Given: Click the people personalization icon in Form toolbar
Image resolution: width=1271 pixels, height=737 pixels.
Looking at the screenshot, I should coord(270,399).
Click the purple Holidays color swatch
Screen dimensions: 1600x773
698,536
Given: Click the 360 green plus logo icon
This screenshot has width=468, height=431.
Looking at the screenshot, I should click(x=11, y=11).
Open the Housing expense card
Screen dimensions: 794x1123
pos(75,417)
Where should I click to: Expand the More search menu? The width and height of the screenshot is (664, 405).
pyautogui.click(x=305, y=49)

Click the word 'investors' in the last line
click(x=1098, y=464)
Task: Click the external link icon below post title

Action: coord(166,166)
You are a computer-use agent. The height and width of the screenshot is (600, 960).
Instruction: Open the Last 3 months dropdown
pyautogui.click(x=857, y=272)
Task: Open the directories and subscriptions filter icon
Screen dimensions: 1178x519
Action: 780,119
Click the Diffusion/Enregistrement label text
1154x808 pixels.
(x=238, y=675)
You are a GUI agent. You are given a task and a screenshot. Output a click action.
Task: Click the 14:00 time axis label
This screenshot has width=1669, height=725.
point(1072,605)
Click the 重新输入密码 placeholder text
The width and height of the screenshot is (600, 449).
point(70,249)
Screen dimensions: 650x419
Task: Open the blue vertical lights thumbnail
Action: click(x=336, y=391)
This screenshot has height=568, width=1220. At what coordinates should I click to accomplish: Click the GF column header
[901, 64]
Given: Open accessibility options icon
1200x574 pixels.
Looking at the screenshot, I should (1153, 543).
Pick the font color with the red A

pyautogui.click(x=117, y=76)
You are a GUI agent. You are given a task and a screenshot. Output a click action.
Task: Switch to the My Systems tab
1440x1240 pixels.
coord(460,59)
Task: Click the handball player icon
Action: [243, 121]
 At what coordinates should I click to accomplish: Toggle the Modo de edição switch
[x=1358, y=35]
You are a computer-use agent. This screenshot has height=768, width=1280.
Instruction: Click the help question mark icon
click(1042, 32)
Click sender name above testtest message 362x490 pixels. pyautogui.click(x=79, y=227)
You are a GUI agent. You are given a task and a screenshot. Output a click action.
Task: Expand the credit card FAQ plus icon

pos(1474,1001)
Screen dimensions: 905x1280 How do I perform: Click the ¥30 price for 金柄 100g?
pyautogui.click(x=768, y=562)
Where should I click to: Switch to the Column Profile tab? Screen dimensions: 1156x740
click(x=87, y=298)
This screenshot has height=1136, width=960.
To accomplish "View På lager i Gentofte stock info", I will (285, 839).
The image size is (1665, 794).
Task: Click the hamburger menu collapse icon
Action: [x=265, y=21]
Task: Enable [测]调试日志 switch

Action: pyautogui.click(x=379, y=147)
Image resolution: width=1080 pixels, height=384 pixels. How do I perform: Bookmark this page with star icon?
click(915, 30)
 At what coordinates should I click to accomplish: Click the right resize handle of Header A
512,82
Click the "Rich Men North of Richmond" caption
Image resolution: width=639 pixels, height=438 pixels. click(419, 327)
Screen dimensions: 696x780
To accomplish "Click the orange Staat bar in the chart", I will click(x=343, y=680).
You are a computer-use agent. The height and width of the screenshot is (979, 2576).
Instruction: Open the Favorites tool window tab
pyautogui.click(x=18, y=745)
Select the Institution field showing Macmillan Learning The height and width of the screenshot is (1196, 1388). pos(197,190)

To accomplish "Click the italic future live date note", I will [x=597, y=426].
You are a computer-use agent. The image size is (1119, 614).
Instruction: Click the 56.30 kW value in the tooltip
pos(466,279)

# EXERCISE DETAILS
Extract all the material, leaving every line as it is.

# ANSWER SECTION
Given: Click the people personalization icon in Form toolbar
Image resolution: width=1271 pixels, height=737 pixels.
Looking at the screenshot, I should coord(270,399).
Click the purple Holidays color swatch
Screen dimensions: 1600x773
698,536
Given: Click the 360 green plus logo icon
This screenshot has width=468, height=431.
Looking at the screenshot, I should click(x=11, y=11).
Open the Housing expense card
Screen dimensions: 794x1123
pos(75,417)
Where should I click to: Expand the More search menu? The width and height of the screenshot is (664, 405).
pyautogui.click(x=305, y=49)

Click the word 'investors' in the last line
click(x=1098, y=464)
Task: Click the external link icon below post title

Action: coord(166,166)
You are a computer-use agent. The height and width of the screenshot is (600, 960).
Instruction: Open the Last 3 months dropdown
pyautogui.click(x=857, y=272)
Task: Open the directories and subscriptions filter icon
Screen dimensions: 1178x519
Action: 780,119
Click the Diffusion/Enregistrement label text
1154x808 pixels.
(x=238, y=675)
You are a GUI agent. You are given a task and a screenshot. Output a click action.
Task: Click the 14:00 time axis label
This screenshot has width=1669, height=725.
point(1072,605)
Click the 重新输入密码 placeholder text
The width and height of the screenshot is (600, 449).
point(70,249)
Screen dimensions: 650x419
Task: Open the blue vertical lights thumbnail
Action: click(x=336, y=391)
This screenshot has height=568, width=1220. At what coordinates should I click to accomplish: Click the GF column header
[901, 64]
Given: Open accessibility options icon
1200x574 pixels.
Looking at the screenshot, I should (1153, 543).
Pick the font color with the red A

pyautogui.click(x=117, y=76)
You are a GUI agent. You are given a task and a screenshot. Output a click action.
Task: Switch to the My Systems tab
1440x1240 pixels.
coord(460,59)
Task: Click the handball player icon
Action: [243, 121]
 At what coordinates should I click to accomplish: Toggle the Modo de edição switch
[x=1358, y=35]
You are a computer-use agent. This screenshot has height=768, width=1280.
Instruction: Click the help question mark icon
click(1042, 32)
Click sender name above testtest message 362x490 pixels. pyautogui.click(x=79, y=227)
You are a GUI agent. You are given a task and a screenshot. Output a click action.
Task: Expand the credit card FAQ plus icon

pos(1474,1001)
Screen dimensions: 905x1280 How do I perform: Click the ¥30 price for 金柄 100g?
pyautogui.click(x=768, y=562)
Where should I click to: Switch to the Column Profile tab? Screen dimensions: 1156x740
click(x=87, y=298)
This screenshot has height=1136, width=960.
To accomplish "View På lager i Gentofte stock info", I will (285, 839).
The image size is (1665, 794).
Task: Click the hamburger menu collapse icon
Action: [x=265, y=21]
Task: Enable [测]调试日志 switch

Action: pyautogui.click(x=379, y=147)
Image resolution: width=1080 pixels, height=384 pixels. How do I perform: Bookmark this page with star icon?
click(915, 30)
 At what coordinates should I click to accomplish: Click the right resize handle of Header A
512,82
Click the "Rich Men North of Richmond" caption
Image resolution: width=639 pixels, height=438 pixels. click(419, 327)
Screen dimensions: 696x780
To accomplish "Click the orange Staat bar in the chart", I will click(x=343, y=680).
You are a computer-use agent. The height and width of the screenshot is (979, 2576).
Instruction: Open the Favorites tool window tab
pyautogui.click(x=18, y=745)
Select the Institution field showing Macmillan Learning The height and width of the screenshot is (1196, 1388). pos(197,190)

To accomplish "Click the italic future live date note", I will [x=597, y=426].
You are a computer-use agent. The image size is (1119, 614).
Instruction: Click the 56.30 kW value in the tooltip
pos(466,279)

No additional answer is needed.